President Donald Trump is pushing to establish name, image and likeness standards across college athletics and plans to sign an executive order to ensure changes are made. College sports leaders, including SEC commissioner Greg Sankey and billionaire Texas Tech booster Cody Campbell, are some of the leading voices behind NIL change, but didn’t expect the announcement this week.
Campbell has spoken at length with Trump this summer about ways to stabilize the rapidly changing landscape of college sports. Campbell told USA Today he “hadn’t heard anything” about Trump’s order, but was not caught off guard by the news.
And while the White House has halted plans for a college sports commission for now, Trump is moving forward after members of the U.S. House of Representatives introduced the SCORE Act (Student Compensation and Opportunity through Rights and Endorsements) aiming to “protect the name, image, and likeness rights of student-athletes to promote fair compensation with respect to intercollegiate athletics, and for other purposes.”Â
The bill would superse the current patchwork of state laws that provide guidance on player compensation and create federal standards for NIL.

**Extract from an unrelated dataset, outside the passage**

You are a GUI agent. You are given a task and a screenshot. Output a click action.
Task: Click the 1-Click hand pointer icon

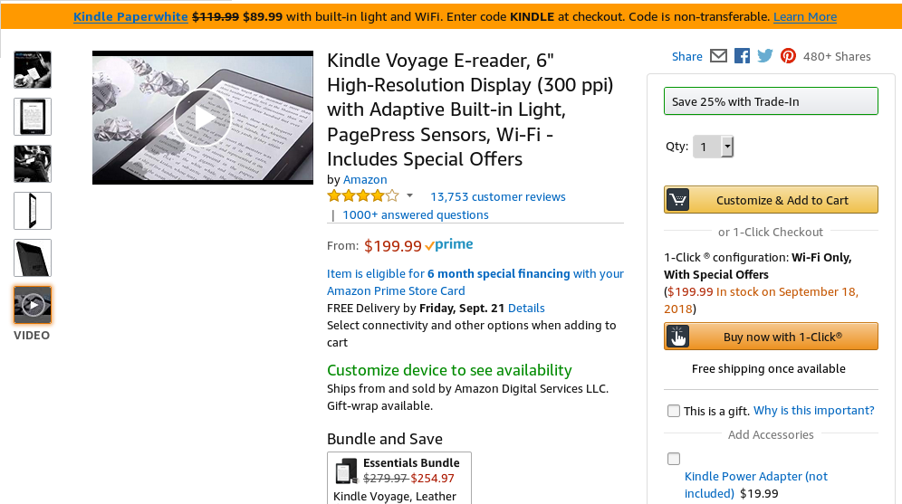[x=677, y=337]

SEC commissioner Greg Sankey said this week there’s still much to sort out concerning Trump’s plan.
“It’s not a secret, I had a chance to visit with the President, along with Pete Bevacqua, the athletics director at Notre Dame,” Sankey told ESPN Wednesday. “We met and played golf at Bedminster, and his interest is real. My takeaway: he wants to be supportive of college athletics, make sure that it’s sustainable, the Olympic program and the Olympic development.

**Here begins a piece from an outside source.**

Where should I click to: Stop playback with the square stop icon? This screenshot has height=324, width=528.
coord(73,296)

“Work that’s done on college campuses was on his mind. The support of women’s athletics was on his mind, but having some kind of real boundaries, and we’ve been in active conversations. And I talked to members of Congress yesterday as they look at a bill in the House of Representatives, went through a subcommittee markup, this is all the gobbledygook. I think those congressional activities are still a real priority for us.”

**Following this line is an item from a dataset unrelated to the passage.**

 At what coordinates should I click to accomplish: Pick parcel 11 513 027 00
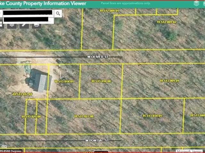point(84,116)
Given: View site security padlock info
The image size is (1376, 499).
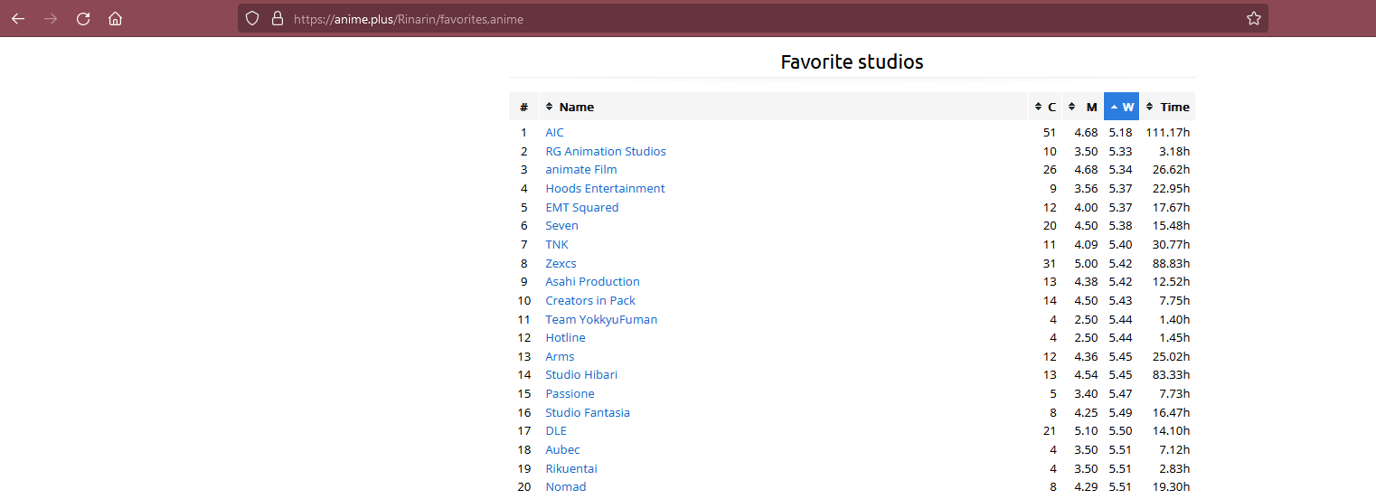Looking at the screenshot, I should 277,19.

Sankey said he didn’t have “inside reports” of what led to news of Trump’s plan for an executive order relating to NIL standards.
College football coaches and leaders have voiced strong opinions on NIL and revenue sharing regulation. South Carolina’s Shane Beamer testified before the U.S. House of Representatives Subcommittee on Commerce, Manufacturing and Trade of the Committee on Energy and Commerce earlier this year while former Alabama coach Nick Saban has called for change on several occasions.